# Trecho do documento

++++++

24 maio 2016

Cidade Motor discute mobilidade em um futuro nem-tão-distante




O trânsito de Salvador é o 7º mais congestionado do mundo e o 2º mais congestionado do Brasil, segundo dados divulgados em março deste ano por um instituto especializado. As informações são referentes às condições de trânsito observadas em 2015 na capital baiana, que mostram que 43% do tempo de deslocamento na cidade são gastos em congestionamentos. Na pesquisa das capitais brasileiras mais congestionadas, Salvador aparece à frente de Recife, Fortaleza e São Paulo. Apenas o trânsito do Rio de Janeiro foi considerado pior que o da capital baiana. Ainda conforme o estudo, o motorista gasta 42 minutos por dia em congestionamentos em Salvador. Por ano, esse gasto é de 160 horas, ou seja, a cada 12 meses, o motorista perde quase uma semana dentro do carro, no trânsito da capital baiana.

Buracos, engarrafamento, falta de fiscalização e estresse. São alguns dos problemas da cidade. Os congestionamentos na cidade são cada vez mais longos. O aumento do número de automóveis não foi seguido por melhorias nas redes viárias e, tampouco, no incentivo a um transporte publico de melhor qualidade.

Diante desse quadro no presente, os autores Camilo Fróes, Moreno Pacheco e Bruno Marcello mostram Salvador do futuro. Em Cidade-Motor, a primeira incursão dos autores pelo mundo dos quadrinhos, uma Salvador distópica se torna pano de fundo para uma narrativa policial onde os carros viraram casa, o trânsito virou a vida, e a cidade se transformou em via para automóveis. Nesse ambiente, o destino do policial Celso se cruza com o de Moema, jovem da classe média empobrecida. Moema é uma jovem motogirl que se vê emaranhada em um perigoso jogo de interesses depois de sofrer um acidente de trânsito envolvendo dois policiais: um corrupto, do controle de trânsito, e outro, civil e honesto, chamado Celso. E o desfecho desse encontro passará pelas mãos de um grupo radical clandestino que busca medir forças com o poder público de um futuro nem-tão-distante.

++++++

# Material fornecido

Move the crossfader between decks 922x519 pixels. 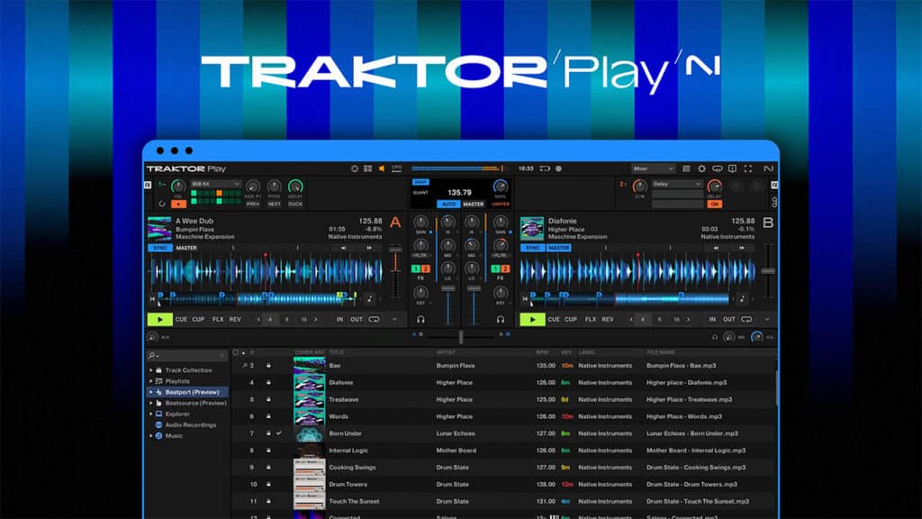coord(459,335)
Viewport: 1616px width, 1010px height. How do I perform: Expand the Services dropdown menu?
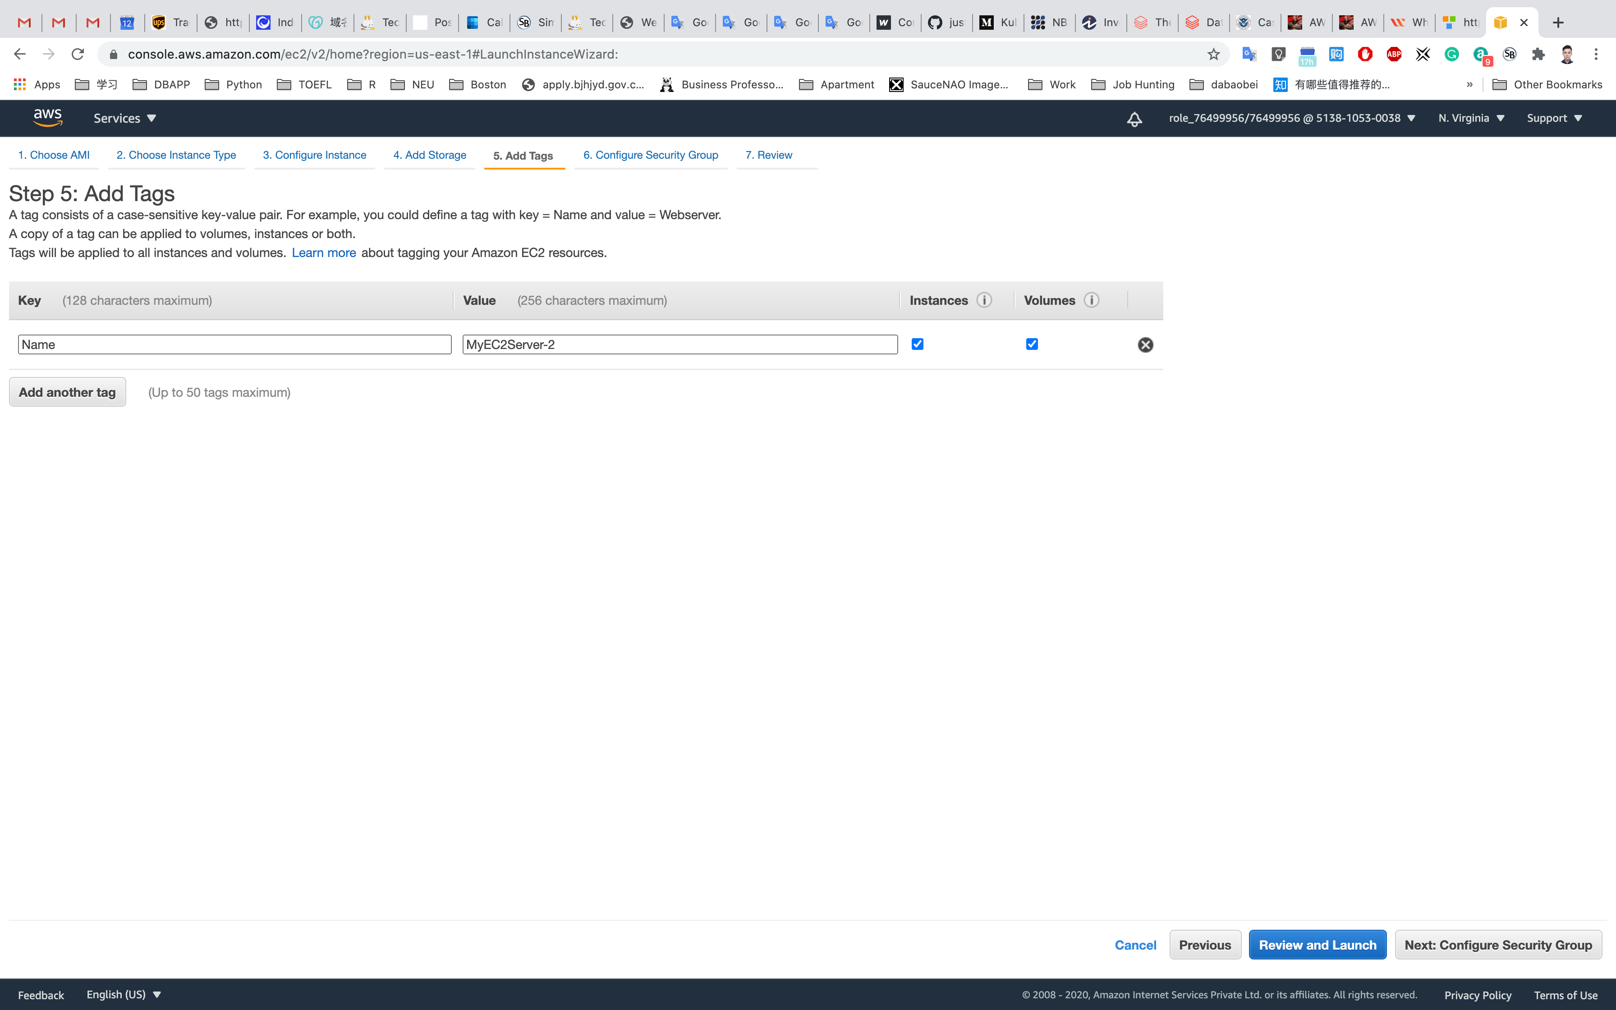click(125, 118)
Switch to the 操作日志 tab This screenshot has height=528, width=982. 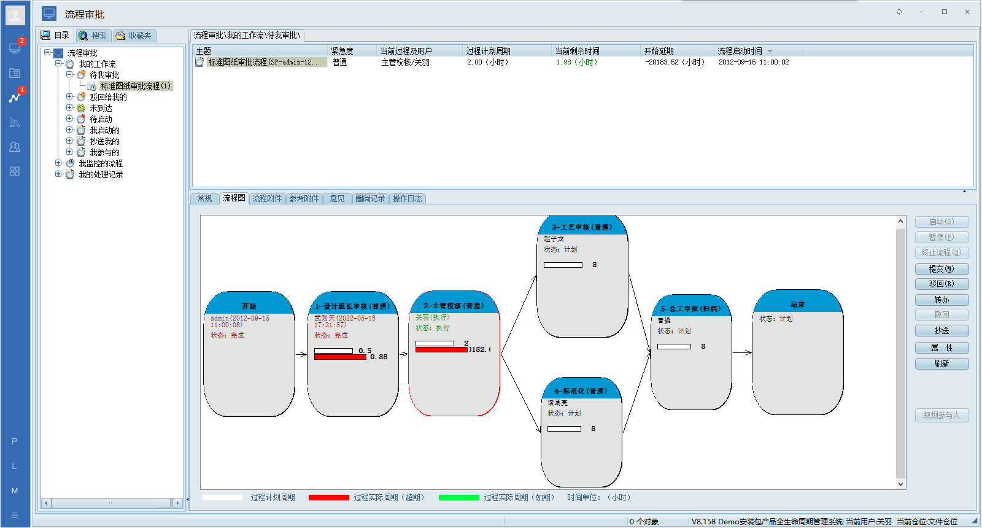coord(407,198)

++++++

# Lista de tarefas
a: Repita, sem alterações, a passagem do texto sobre Cidade Motor que se inicia com as palavras "Diante desse quadro" e se encerra em "um futuro nem-tão-distante.".
b: Prossiga com o texto sobre Cidade Motor a partir do ponto em que ele para.

# Lista de respostas
a:
Diante desse quadro no presente, os autores Camilo Fróes, Moreno Pacheco e Bruno Marcello mostram Salvador do futuro. Em Cidade-Motor, a primeira incursão dos autores pelo mundo dos quadrinhos, uma Salvador distópica se torna pano de fundo para uma narrativa policial onde os carros viraram casa, o trânsito virou a vida, e a cidade se transformou em via para automóveis. Nesse ambiente, o destino do policial Celso se cruza com o de Moema, jovem da classe média empobrecida. Moema é uma jovem motogirl que se vê emaranhada em um perigoso jogo de interesses depois de sofrer um acidente de trânsito envolvendo dois policiais: um corrupto, do controle de trânsito, e outro, civil e honesto, chamado Celso. E o desfecho desse encontro passará pelas mãos de um grupo radical clandestino que busca medir forças com o poder público de um futuro nem-tão-distante.

b:
Há cinco anos Camilo assumiu a bicicleta como principal meio de transporte e viu na ideia de
escrever quadrinhos uma forma de também discutir trânsito e a cidade, colocando em primeiro plano a disputa de espaço e de poder que vê cotidianamente nas vias públicas.

Já Moreno, historiador, sempre acreditou que a definição de onde podemos ir e de como faremos para chegar lá, tudo é reflexo de segregações de outro tipo. Um irreconhecível aglomerado de passarelas, centros comerciais, viadutos, túneis e zonas de circulação, onde veículos são ponto de partida e destino dos trajetos.

Graficamente Cidade-Motor apresenta o traço ágil de Bruno Marcello. Cenários baseados em paisagens e marcos arquitetônicos da cidade, conferem realismo a narrativa, e os figurinos e adereços de cada personagem ajudam a entender como é a vida quando se tem de viver em constante movimento, mesmo que dentro de um carro. O leitor ainda poderá ver nesta
HQ as ilustrações impactantes de Tulio Carapiá, artista convidado, dando pistas potentes sobre como será o desenrolar de cada capítulo da novela gráfica.

“Cruel”, música de Sérgio Sampaio dá início a trama. Música e HQ tem tudo a ver. Ritmo, sintonia, harmonia. O traço colado com a narrativa que flui nesse conglomerado de quadros sequenciados que dá o tom da obra. A diagramação e os balões de Tulio Carapiá são dinâmicos, interconectados, integrados. Tudo se cruza e se contrai. Tudo no caos urbano.

A publicação consegue trazer através de uma ficção ácida e impactante, uma reflexão sobre a esquizofrênica relação de Salvador com o seu sistema de transportes e a própria ideia de movimento. Salvador sempre viveu, desde seus primórdios, reformas e lapidação para alcançar a tal modernidade. Tudo uma questão política, de interesses escusos para beneficiar os empresários e torturar o povo que tem que circular em um  emaranhado de avenidas e trajetos que nos distanciam cada vez mais do nosso destino final. O poeta Gregório de Mattos já cantava, há séculos...”Triste Bahia Triste Bahia! /Ó quão dessemelhante/Estás e estou do nosso antigo estado!/Pobre te vejo a ti, tu a mi empenhado,/Rica te vi eu já, tu a mi abundante.//A ti trocou-te a máquina mercante,/Que em tua larga barra tem entrado,/A mim foi-me trocando, e tem trocado,/Tanto negócio e tanto negociante...”.
 
A obra é primorosa por apresentar diálogos de forma dinâmica,  atrelado a uma narrativa visual veloz e bem-conceituada. A linguagem do baiano é muito bem realizada assim como as gírias simples e certeiras em suas construções. Os personagens são bem construídos assim como os cenários. A obra questiona a nossa realidade e maneira de viver, e o final traz uma reflexão que deixa o leitor surpreso.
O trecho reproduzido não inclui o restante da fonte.